There is a tremendous amount of bad information available regarding healthy fat loss. Part of the problem is that people study weight loss and confuse it with fat loss (losing muscle will help you lose weight, but it isn't good for health, for performance, or for appearance), part is that the medical community doesn't trust the public to understand complex recommendations (which is why you keep seeing studies that recommend you reduce
total fat intake when their data just shows that you need to reduce
trans fat intake), and part is simple ignorance.
There are two major wings of the fitness industry. One (the more popular one) tells people to hop onto a treadmill for long periods of time or go out for a long jog if you want to lose fat. Go to any commercial gym in the country and I bet you'll find long rows of treadmills, bikes, and elliptical riders with chubby people slogging away for 30+ minutes at a time trying to "burn off" the holiday cheesecake they ate the night before. Another wing tells you to never, ever do long slow distance training (LSD), but to instead train using only high intensity intervals of some kind - sprints, Tabatas, barbell complexes, crossfit; some version of high intensity metabolic conditioning.
Neither approach is entirely wrong or entirely right. You can see the problems with LSD pretty easily - just go to the gym and see how fast the bodies change on the people using the cardio machines. They're often the same month after month, and in some instances get worse-looking. Chronic long-duration cardio increases cortisol levels, breaks down muscle, increases fat retention, and has a whole host of health consequences. The high intensity side is less troubling, but it can easily be overdone. Too much metabolic conditioning can easily lead to overtraining and injury, and it's hard to get your workouts in when you're hurt.

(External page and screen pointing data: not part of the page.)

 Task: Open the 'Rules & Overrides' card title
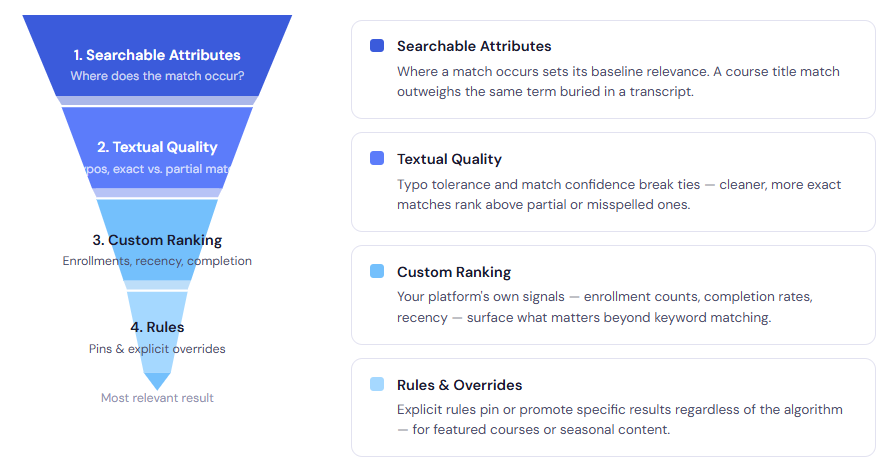click(x=460, y=385)
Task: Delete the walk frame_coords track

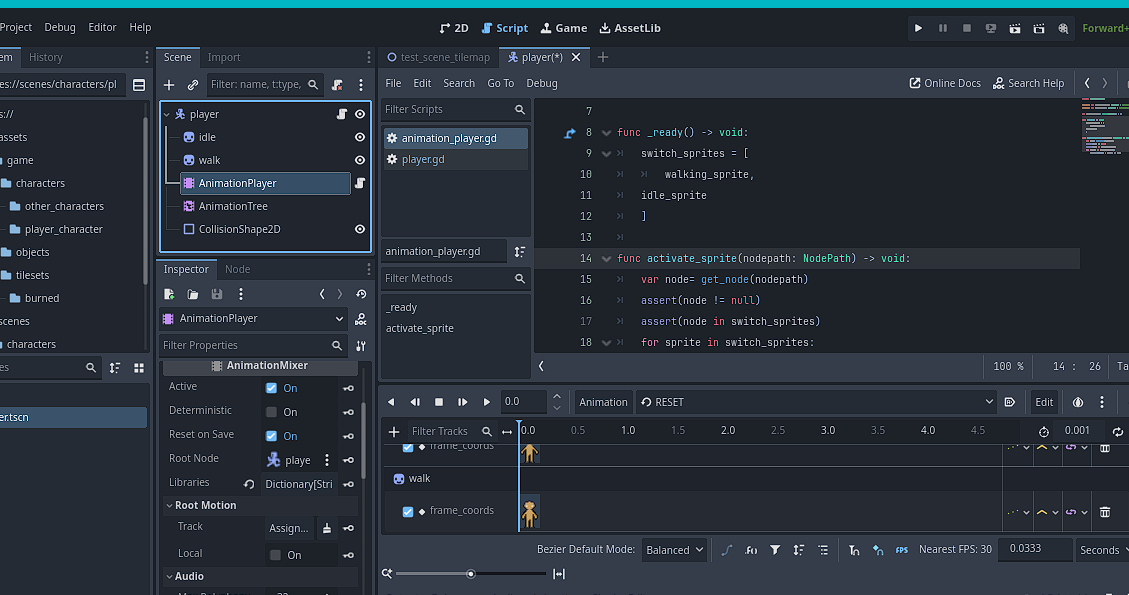Action: tap(1105, 512)
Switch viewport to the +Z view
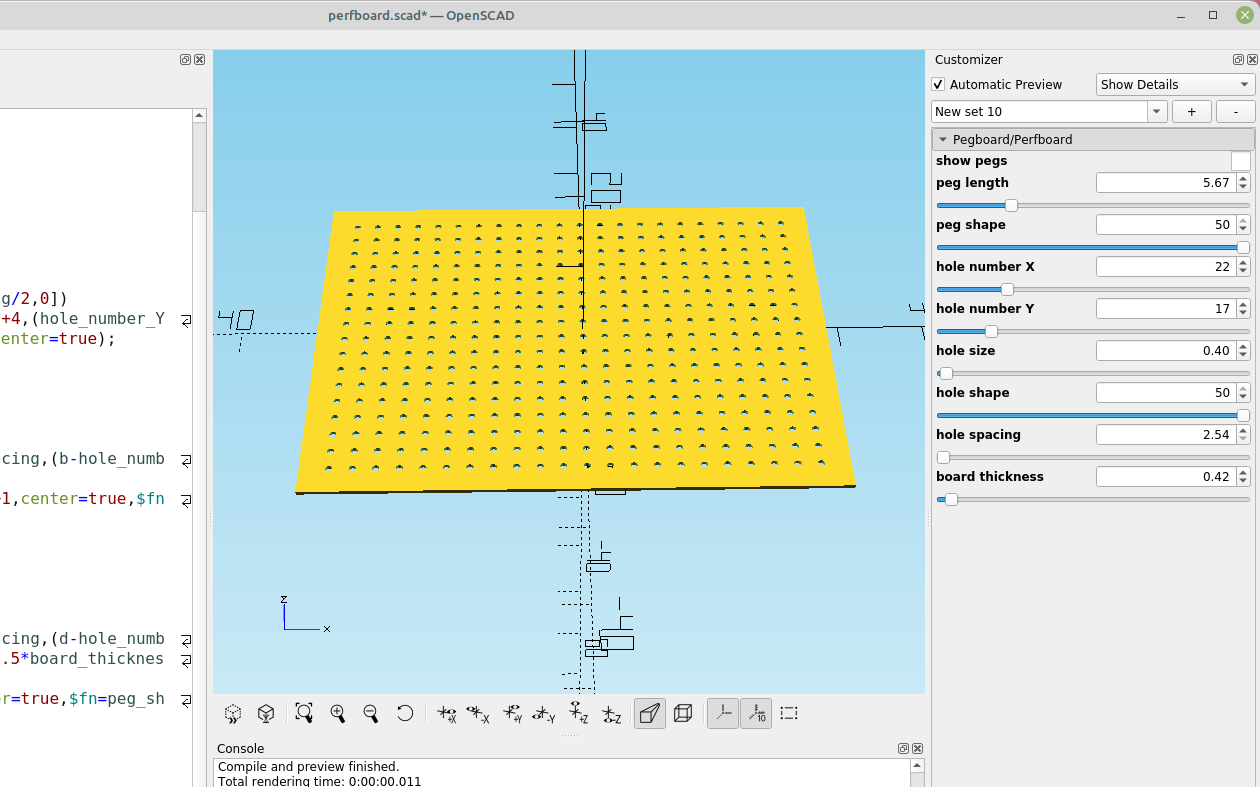The image size is (1260, 787). click(x=578, y=713)
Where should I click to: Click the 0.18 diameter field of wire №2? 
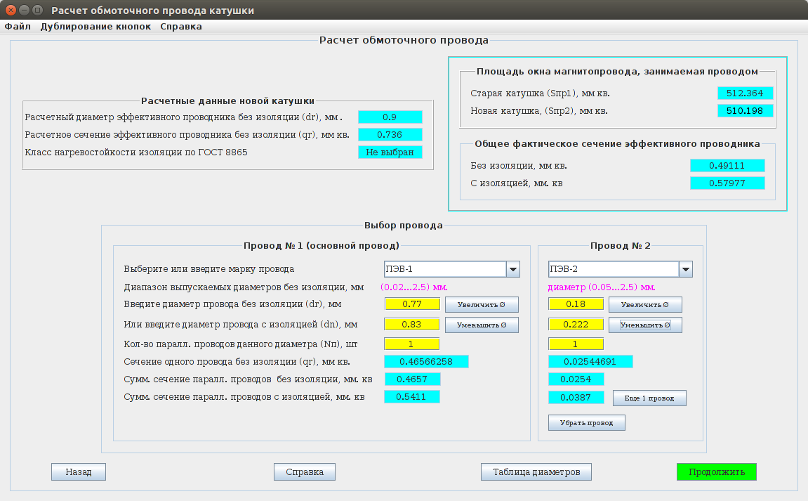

What's the right way? They're both righ. Sort of. Here's the key: the interventions you need to make to lose fat in a healthy way have to be done in a specific order - there's a
hierarchy of fat loss methods. I don't just mean that the top methods are
better - I mean that if you take any methods from the middle of the list or skip any, you might see some results for a little while but they won't be nearly as good as if you go in order. In other words, step 1 is necessary for fat loss; doing steps 1 and 2 is better yet, but step 2 alone
just won't work. Same idea as we go on down the list - doing any steps while skipping the ones before it will seriously compromise your results. Now to the list (remember, it's a numbered list because the
order is important!):
1. Reduce your food intake. This may seem like a no-brainer, but if you're fat you have to reduce your food intake to lose weight. Now there are some outlying exceptions to this - sometimes people who diet for long periods of time need to do a re-feed to get their metabolism working properly, but in almost all cases you're fat because you've been eating too much.
This isn't as simple as
cutting calories, but it's close. Calories are a bad measure of food/ energy intake for a few reasons - fiber is counted wrong, absorption isn't taken into account, etc. If you're eating the same types of foods then you have to cut calories. If you're radically changing the composition of your diet then things get more complicated but the bottom line doesn't change - reduce intake.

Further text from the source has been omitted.